Brilliant Corners: Smoke Jazz Club, New York

Andrey Henkin
Thursday, July 11, 2024

This month Andrey Henkin drops in on prestigious New York venue/record label Smoke as it celebrates its 25th anniversary year

The Eddie Henderson band  with Melissa Aldana (photo: Jimmy Katz)
The Eddie Henderson band with Melissa Aldana (photo: Jimmy Katz)

On an unseasonably warm and muggy May day exactly 25 years and one month after first opening its doors, Smoke Jazz Club on New York City’s Upper West Side hosted a tribute to Benny Golson.

The band was Billy Pierce, Eddie Henderson, Steve Davis, Mike LeDonne, Buster Williams and Carl Allen. The same band, minus Pierce, had played with Golson back in 2008 at Smoke. The club has now spent a quarter-century supporting jazz legends and nurturing newer generations into stardom.

Its history actually goes back a few decades further, when it was called Augie’s Jazz Bar. Smoke co-founder Paul Stache, who moved to New York from Germany in 1992, went there almost immediately from the airport: “I remember Arthur Taylor was in the room. Junior Cook was playing. The place was filled with smoke and Columbia students and the music was unbelievable.” Stache would go on to work there and took over after its 1998 closure.

In the years since, Stache has seen the city and its jazz scene change quite a bit.

“The smoking ban [in 2002] was a big deal,” he recalls. “We thought it was the end of the world at the time. We didn’t think that nightclubs could survive.”

Many of the old guard died, though a jazz capital like New York would always offer vibrant new players to, if not take their place, continue in their footsteps. And plenty of jazz venues closed, some after decades in operation.

Then there was COVID-19. Smoke was the last club to reopen to audiences. With no in-person performances (but one of the most professional of the live-streaming services), the club had an opportunity to expand its footprint into a vacant storefront. The pandemic made the renovation process take far longer than Stache had hoped but the results were worth it. There is more seating, a separate bar and an expanded kitchen, the latter where Molly Sparrow Johnson, Stache’s partner – in business and life – curates a gourmet menu.

Especially fun are seats right alongside the small stage; during the aforementioned Golson tribute, your correspondent could have played Allen’s drumkit without leaning over.

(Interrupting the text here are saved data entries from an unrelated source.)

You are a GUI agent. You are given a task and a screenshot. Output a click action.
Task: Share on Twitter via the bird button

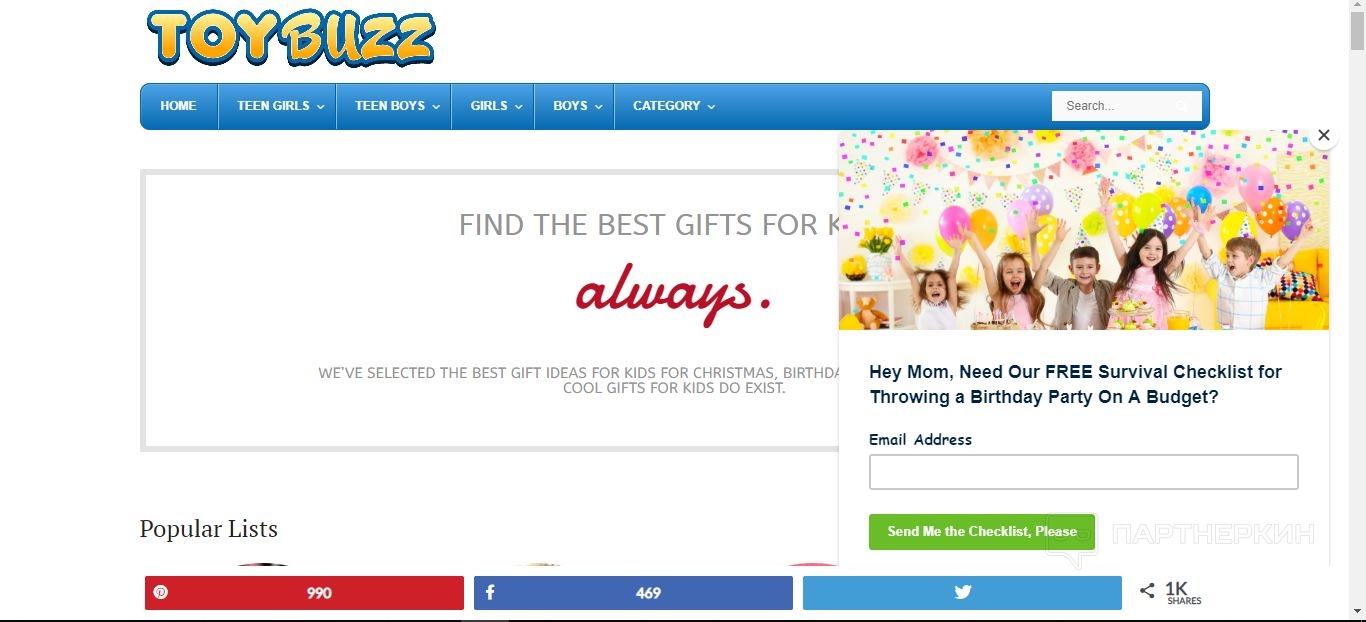point(962,593)
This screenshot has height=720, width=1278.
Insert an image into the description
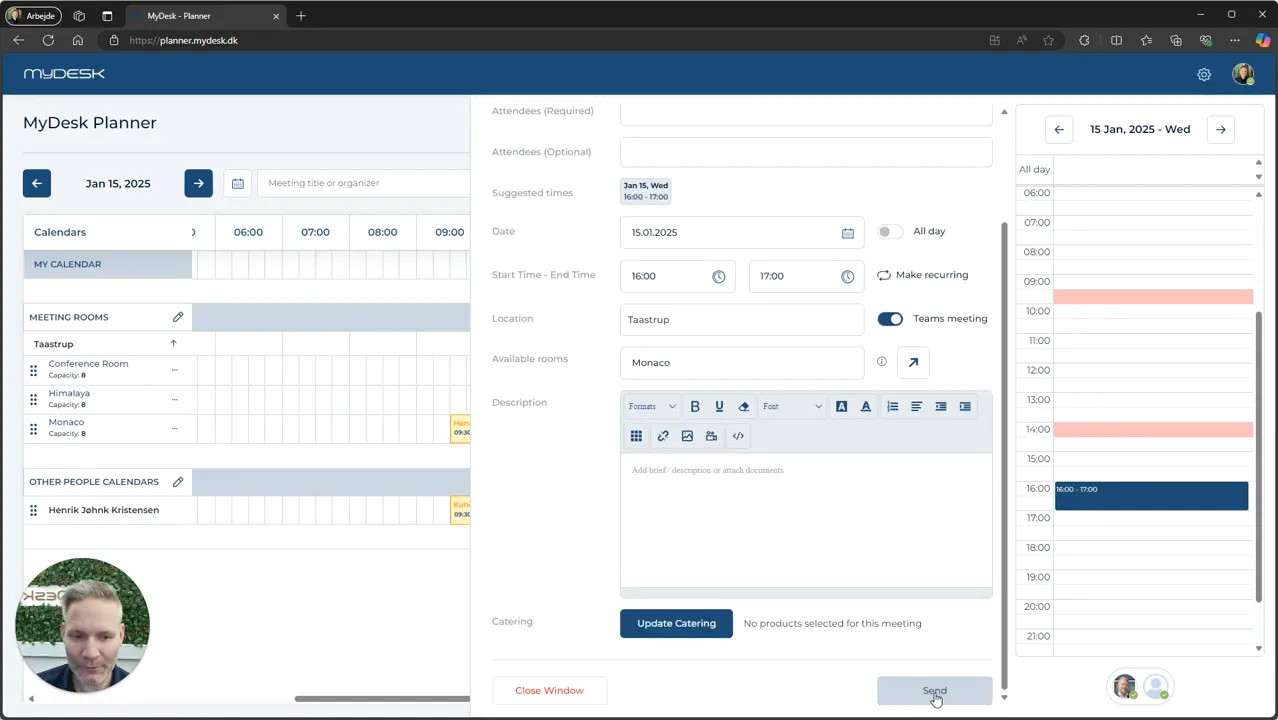[687, 436]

The club has no bad sightlines and, with deep red leather banquettes and sporting a gorgeous tin ceiling, recalls the New York of another era.

Smoke sits right outside the border to Harlem, a fertile crescent of jazz, in a neighbourhood now with, surprisingly, a dearth of music venues. This has contributed to Smoke’s cosy environment, one that drummer Joe Farnsworth, a club stalwart, says feels like, “home for so many jazz musicians and jazz lovers around the world. It is where we all gather again like at a family reunion.”

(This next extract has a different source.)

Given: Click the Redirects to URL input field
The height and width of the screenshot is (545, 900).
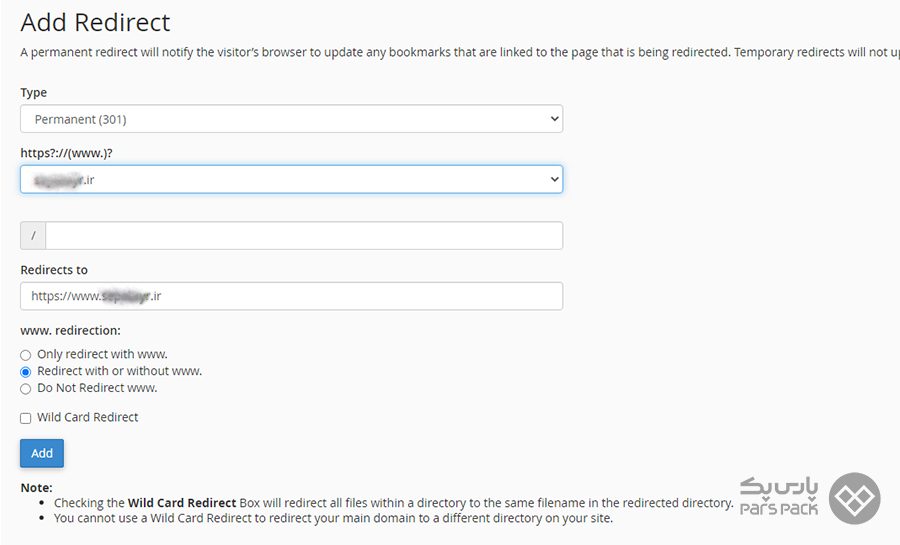Looking at the screenshot, I should tap(292, 296).
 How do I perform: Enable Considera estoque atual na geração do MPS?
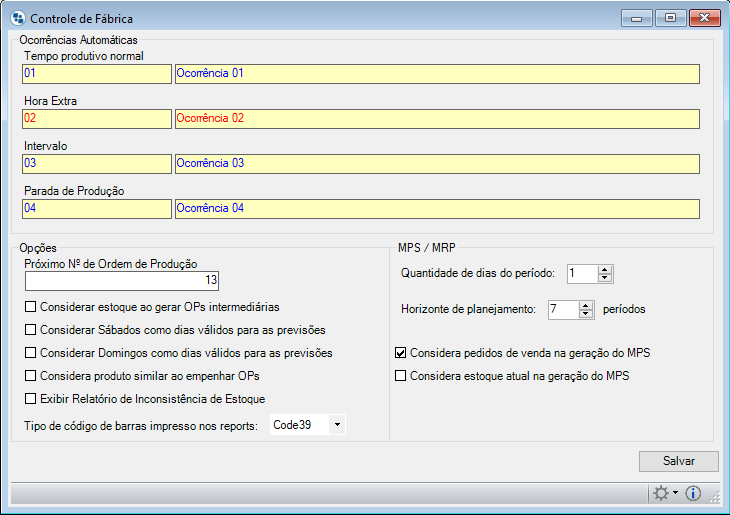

Stache echoes this when he says, “I think it has something to do with where we are located. There’s not a lot of hotels around here and it’s just not a tourist destination. So we’re catering to a New York crowd and a regular crowd, people who are very loyal and come sometimes two, three times a week.”

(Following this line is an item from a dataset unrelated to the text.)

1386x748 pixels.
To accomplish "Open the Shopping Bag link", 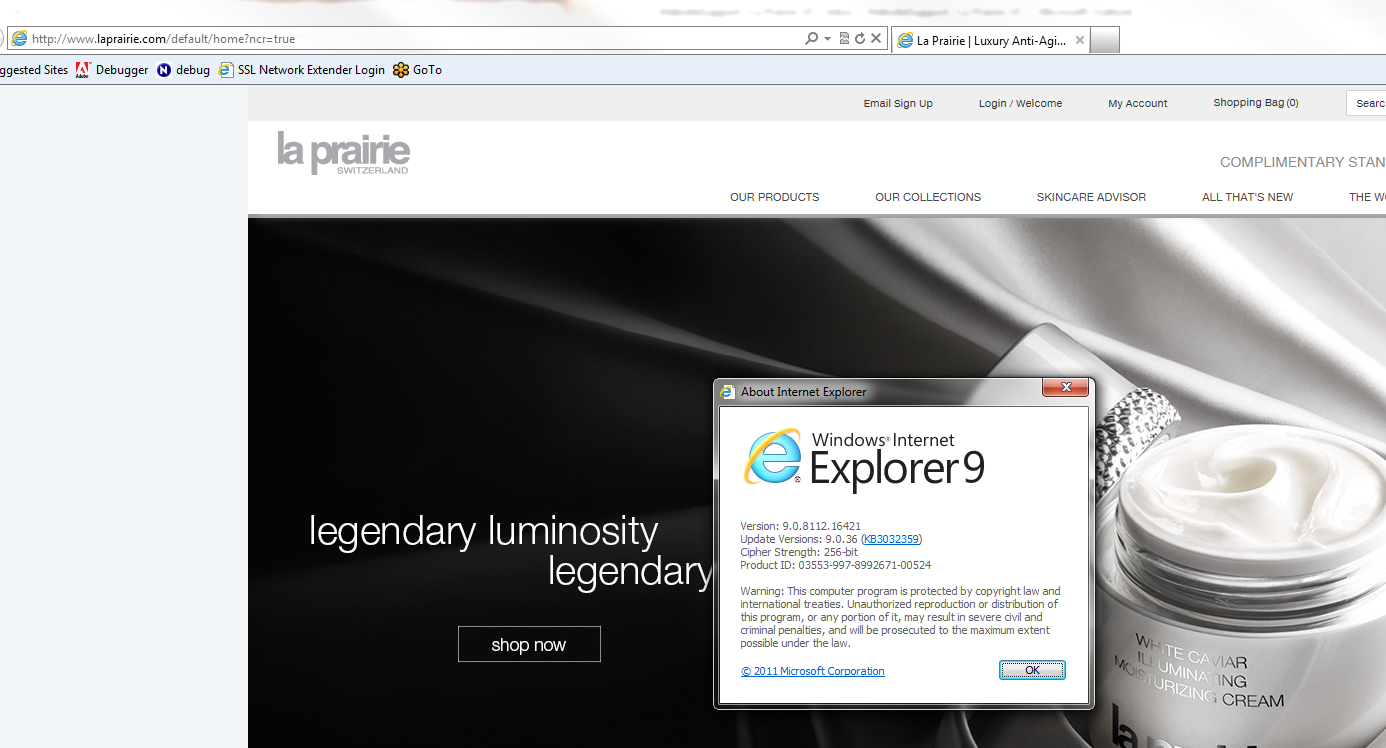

Those regulars are treated well. In addition to the Golson tribute, other recent artists at the club have been Nicholas Payton, Vijay Iyer, Louis Hayes, Ethan Iverson and Bill Charlap. “There’s a lot of great artists coming through,” says Stache. “And it’s not often that you get to see them in a small intimate venue like this.”

A musician who played at the club as an up-and-comer and is now featured as an acclaimed veteran is saxophonist Wayne Escoffery.

“Paul Stache is a dedicated jazz enthusiast who has earned the friendship and respect of many musicians, including my own,” he says. “His passion is evident throughout the club, which is meticulously designed to provide an unparalleled auditory experience for both performers and listeners.”

It is more than enough work to keep a jazz club thriving in today’s economic and entertainment climates but Stache decided to do more, founding Smoke Sessions Records in 2014, with 78 releases and counting.

“It happened very organically,” says Stache. “I come from an audio engineering background and in the very early days of Smoke, when I was still a bartender, I would set up a simple recording rig behind the bar.” Later he would get more gear and build a dedicated recording booth. “Eventually the recordings became good enough that artists came to me and said can I have my record label contact you? Then at some point it was musicians who came to us and said, you’re making these recordings, rather than putting them out on other labels, why don’t you form your own label?” While many were live from the club, later releases were studio dates by artists Stache signed.

The most recent is Reverence, featuring legendary saxophonist Charles McPherson live at Smoke in November 2023; “I couldn’t be happier with how that turned out,” McPherson says. “The ambience in the club is exactly what a jazz fan wants to experience and it’s great for us musicians too. I’m happy to be part of the Smoke family!”